Brief: Reproduce word for word the stretch of the records from the line that contains "Identify the location of vertical-letter: y." through the last line of the records, with both ends included.

* * * * * * *

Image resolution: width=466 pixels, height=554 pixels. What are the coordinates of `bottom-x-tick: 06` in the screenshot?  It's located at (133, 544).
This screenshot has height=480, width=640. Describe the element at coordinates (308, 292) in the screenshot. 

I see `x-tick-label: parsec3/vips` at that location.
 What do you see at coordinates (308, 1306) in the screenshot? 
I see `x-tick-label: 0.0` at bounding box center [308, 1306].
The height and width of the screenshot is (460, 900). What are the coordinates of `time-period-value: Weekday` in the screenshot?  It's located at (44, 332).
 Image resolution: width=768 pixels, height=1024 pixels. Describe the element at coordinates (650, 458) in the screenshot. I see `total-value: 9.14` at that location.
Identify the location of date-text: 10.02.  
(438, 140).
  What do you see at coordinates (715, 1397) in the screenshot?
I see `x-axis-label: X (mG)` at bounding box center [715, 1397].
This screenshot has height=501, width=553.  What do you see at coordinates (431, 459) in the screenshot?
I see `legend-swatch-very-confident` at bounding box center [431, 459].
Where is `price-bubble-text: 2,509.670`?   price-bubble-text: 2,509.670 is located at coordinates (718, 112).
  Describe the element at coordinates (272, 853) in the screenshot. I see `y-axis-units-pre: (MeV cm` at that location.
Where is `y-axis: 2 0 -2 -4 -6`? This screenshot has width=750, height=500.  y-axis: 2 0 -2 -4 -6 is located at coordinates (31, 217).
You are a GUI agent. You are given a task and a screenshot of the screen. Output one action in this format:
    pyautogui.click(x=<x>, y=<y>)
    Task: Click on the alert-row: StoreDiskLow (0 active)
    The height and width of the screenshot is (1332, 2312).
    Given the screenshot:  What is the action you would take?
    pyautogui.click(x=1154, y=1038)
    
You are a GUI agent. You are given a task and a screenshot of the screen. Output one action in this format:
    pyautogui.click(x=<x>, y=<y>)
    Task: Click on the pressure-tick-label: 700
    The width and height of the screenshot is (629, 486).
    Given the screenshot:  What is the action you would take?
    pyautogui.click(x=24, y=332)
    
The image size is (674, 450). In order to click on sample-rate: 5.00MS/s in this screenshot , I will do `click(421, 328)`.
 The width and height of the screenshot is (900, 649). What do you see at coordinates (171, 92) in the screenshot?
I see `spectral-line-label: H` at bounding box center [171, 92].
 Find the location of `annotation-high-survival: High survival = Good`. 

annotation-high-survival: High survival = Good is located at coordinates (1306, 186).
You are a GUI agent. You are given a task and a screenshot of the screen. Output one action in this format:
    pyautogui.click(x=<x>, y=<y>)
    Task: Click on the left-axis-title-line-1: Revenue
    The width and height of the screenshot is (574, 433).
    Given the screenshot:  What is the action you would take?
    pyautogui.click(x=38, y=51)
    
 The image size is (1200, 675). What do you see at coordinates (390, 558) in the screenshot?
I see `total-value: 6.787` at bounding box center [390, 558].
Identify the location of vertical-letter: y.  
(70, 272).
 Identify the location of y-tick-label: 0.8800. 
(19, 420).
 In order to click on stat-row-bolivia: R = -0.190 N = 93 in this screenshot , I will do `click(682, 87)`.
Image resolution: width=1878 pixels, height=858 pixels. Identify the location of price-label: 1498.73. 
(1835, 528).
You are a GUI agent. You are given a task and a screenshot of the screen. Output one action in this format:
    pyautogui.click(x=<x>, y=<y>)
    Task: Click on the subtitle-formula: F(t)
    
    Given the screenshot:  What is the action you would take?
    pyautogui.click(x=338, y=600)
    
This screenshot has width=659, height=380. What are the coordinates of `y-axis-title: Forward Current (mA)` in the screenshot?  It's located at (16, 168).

* * * * * * *

Written solution:
Identify the location of vertical-letter: y.  
(70, 272).
 Identify the location of y-tick-label: 0.8800. 
(19, 420).
 In order to click on stat-row-bolivia: R = -0.190 N = 93 in this screenshot , I will do `click(682, 87)`.
Image resolution: width=1878 pixels, height=858 pixels. Identify the location of price-label: 1498.73. 
(1835, 528).
You are a GUI agent. You are given a task and a screenshot of the screen. Output one action in this format:
    pyautogui.click(x=<x>, y=<y>)
    Task: Click on the subtitle-formula: F(t)
    
    Given the screenshot:  What is the action you would take?
    pyautogui.click(x=338, y=600)
    
This screenshot has width=659, height=380. What are the coordinates of `y-axis-title: Forward Current (mA)` in the screenshot?  It's located at (16, 168).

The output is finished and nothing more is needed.